Would you repeat every entry below word for word but drop the images?

_ _ _

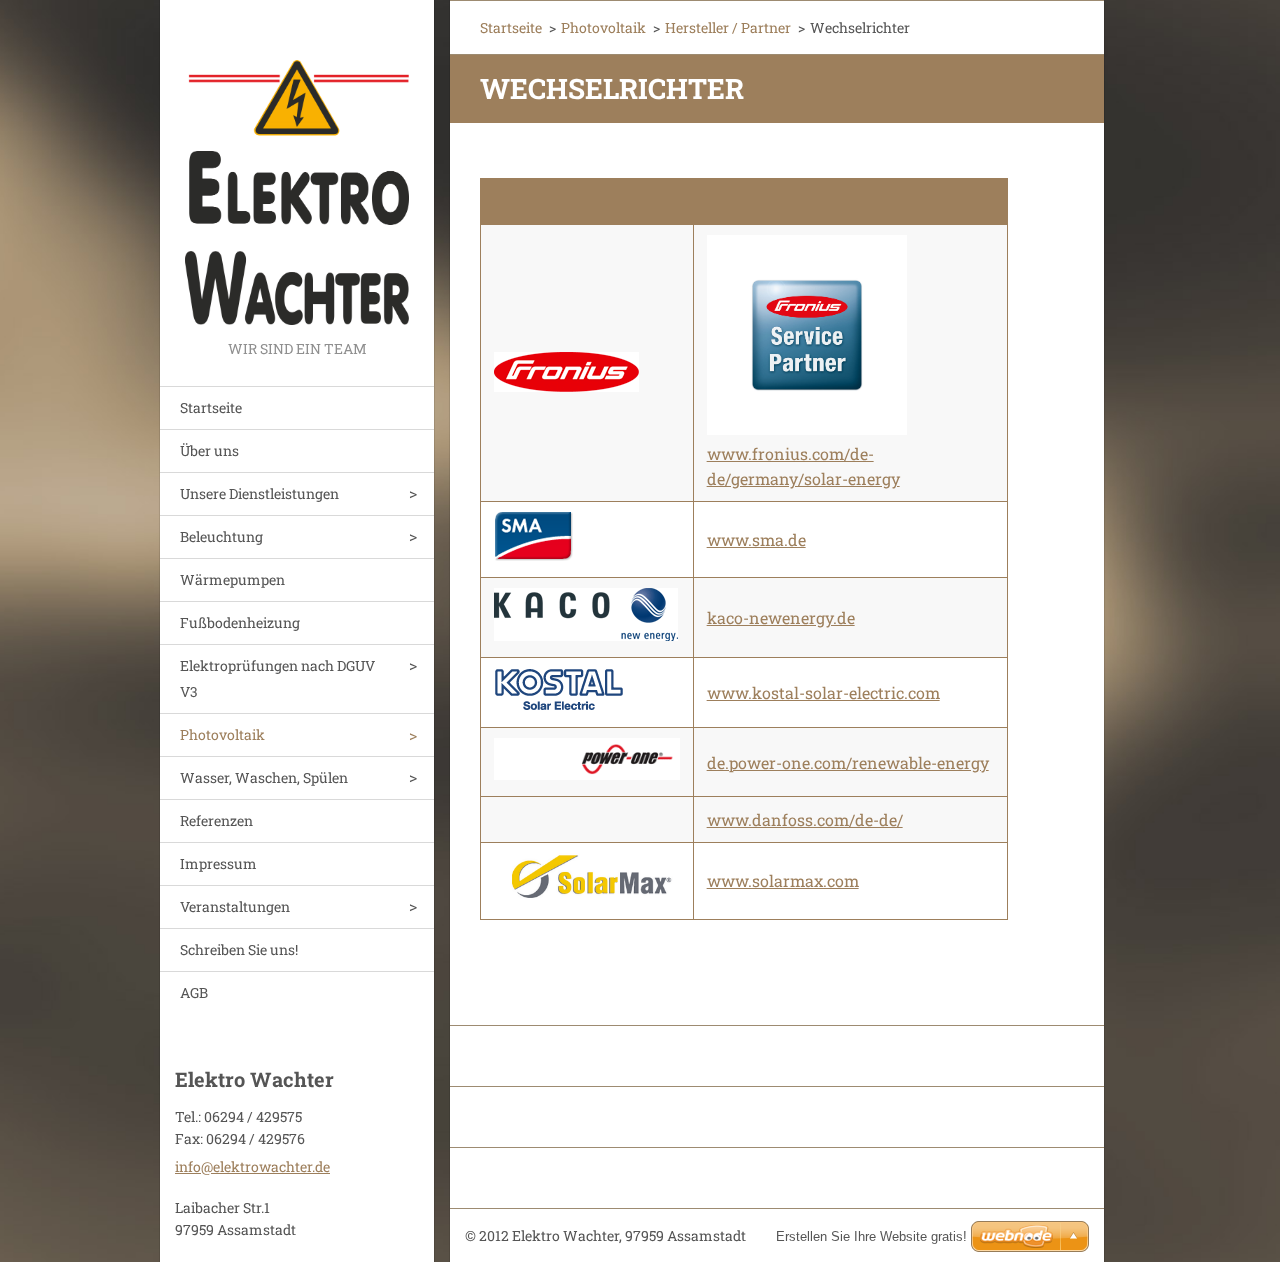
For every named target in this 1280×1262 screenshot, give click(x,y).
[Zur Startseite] (297, 168)
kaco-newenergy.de (781, 617)
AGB (194, 992)
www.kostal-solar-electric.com (823, 692)
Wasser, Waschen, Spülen (264, 777)
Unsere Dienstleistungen (259, 493)
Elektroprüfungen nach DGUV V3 (277, 678)
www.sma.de (756, 539)
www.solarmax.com (783, 880)
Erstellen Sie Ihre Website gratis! (871, 1236)
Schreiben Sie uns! (239, 949)
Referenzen (216, 820)
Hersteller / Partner (728, 27)
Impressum (218, 863)
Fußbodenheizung (240, 622)
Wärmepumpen (232, 579)
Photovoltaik (222, 734)
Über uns (209, 450)
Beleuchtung (221, 536)
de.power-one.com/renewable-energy (848, 762)
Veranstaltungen (235, 906)
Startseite (211, 407)
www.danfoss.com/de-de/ (805, 819)
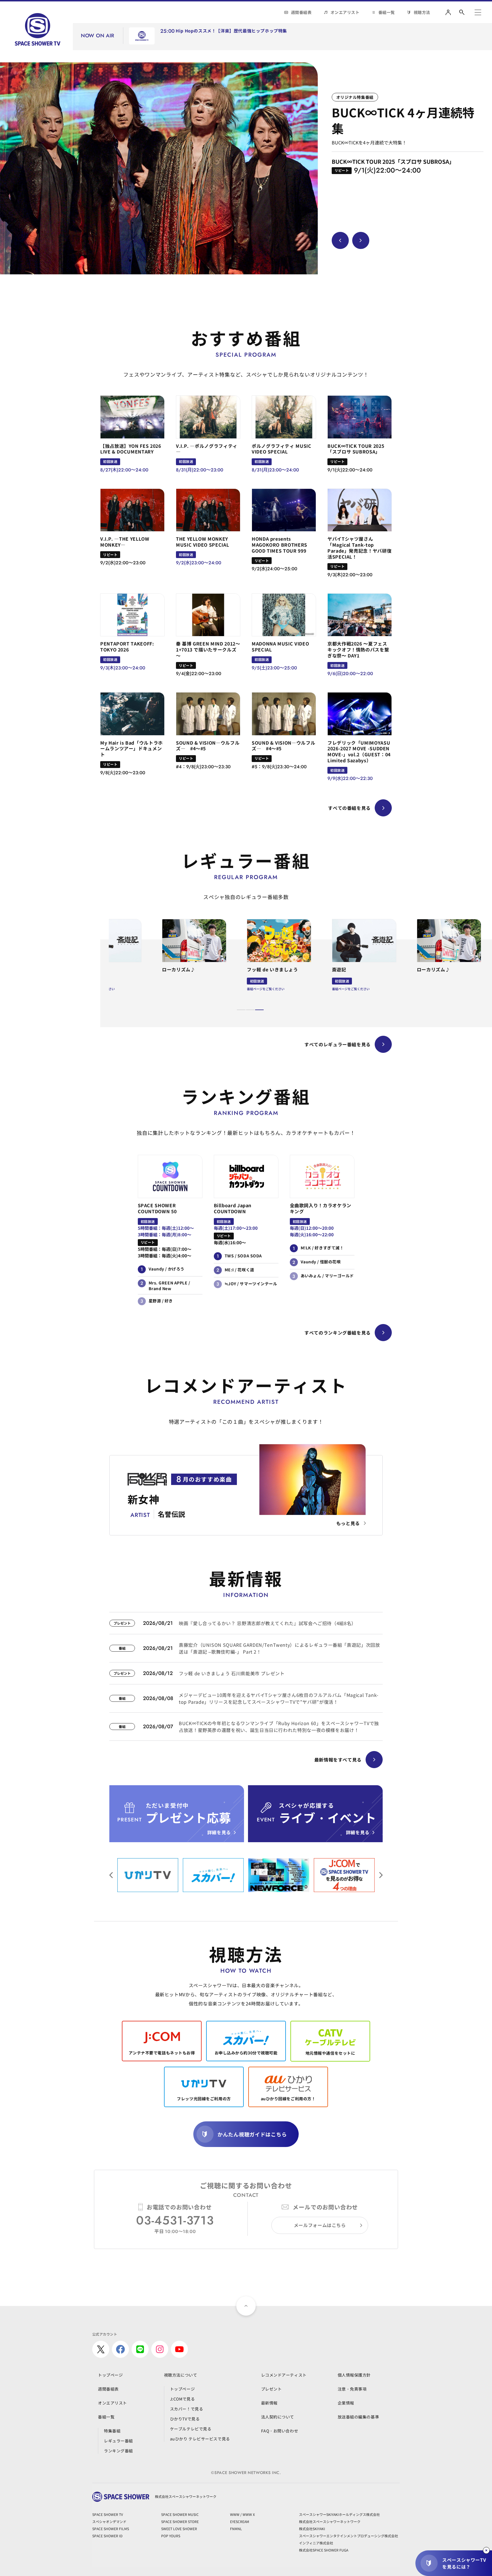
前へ (381, 1875)
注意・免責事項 (352, 2389)
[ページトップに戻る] (246, 2306)
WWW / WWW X (242, 2514)
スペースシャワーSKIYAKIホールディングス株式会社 (339, 2514)
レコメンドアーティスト (284, 2375)
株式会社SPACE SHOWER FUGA (323, 2550)
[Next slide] (360, 240)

_ _ _

## The completed task
For every named target in this 1280×1262 screenshot, give click(x,y).
[Zur Startseite] (297, 168)
kaco-newenergy.de (781, 617)
AGB (194, 992)
www.kostal-solar-electric.com (823, 692)
Wasser, Waschen, Spülen (264, 777)
Unsere Dienstleistungen (259, 493)
Elektroprüfungen nach DGUV V3 (277, 678)
www.sma.de (756, 539)
www.solarmax.com (783, 880)
Erstellen Sie Ihre Website gratis! (871, 1236)
Schreiben Sie uns! (239, 949)
Referenzen (216, 820)
Hersteller / Partner (728, 27)
Impressum (218, 863)
Fußbodenheizung (240, 622)
Wärmepumpen (232, 579)
Photovoltaik (222, 734)
Über uns (209, 450)
Beleuchtung (221, 536)
de.power-one.com/renewable-energy (848, 762)
Veranstaltungen (235, 906)
Startseite (211, 407)
www.danfoss.com/de-de/ (805, 819)
前へ (381, 1875)
注意・免責事項 (352, 2389)
[ページトップに戻る] (246, 2306)
WWW / WWW X (242, 2514)
スペースシャワーSKIYAKIホールディングス株式会社 (339, 2514)
レコメンドアーティスト (284, 2375)
株式会社SPACE SHOWER FUGA (323, 2550)
[Next slide] (360, 240)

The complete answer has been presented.